B: according to British court documents, Saudi Arabia threatened not only to kill another fighter plane deal with BAE that was being negotiated at the time, but - and this is key - to end their close intelligence and diplomatic relationship with the British government.

MONTAGNE: "British lives on British streets were at risk." End quote. But a British court recently ruled that bowing to those threats was unacceptable.

ROB WATSON: What the ruling said that when the Serious Fraud Office under pressure from the government, in particular Tony Blair, decided to drop the investigation into allegations of bribes, it was wrong.

SUTHERLAND: Rob Watson is the BBC's defense and security correspondent.

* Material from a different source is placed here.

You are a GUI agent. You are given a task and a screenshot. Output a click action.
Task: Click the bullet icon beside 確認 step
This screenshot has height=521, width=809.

WATSON: They said it was wrong because British justice should not give in to threats from wherever they might come.

SUTHERLAND: Harper Woods mayor pro tem - and teacher and mom - Cheryl Constantino says it's very simple. She wants to get to the bottom of the allegations, and if there is a problem it needs to be fixed, and the shareholders, no matter how small, they have the right to do it.

CONSTANTINO: Even though we've got, you know, Britain and the United States investigating it - and we're little teeny-tiny Harper Woods - and even smaller than little teeny-tiny Harper Woods is the little teeny-tiny Harper Woods pension board, and here we are, you know, with the nerve to investigate this and the nerve to do something about it, the nerve to stand up to it.

SUTHERLAND: JJ Sutherland, NPR News.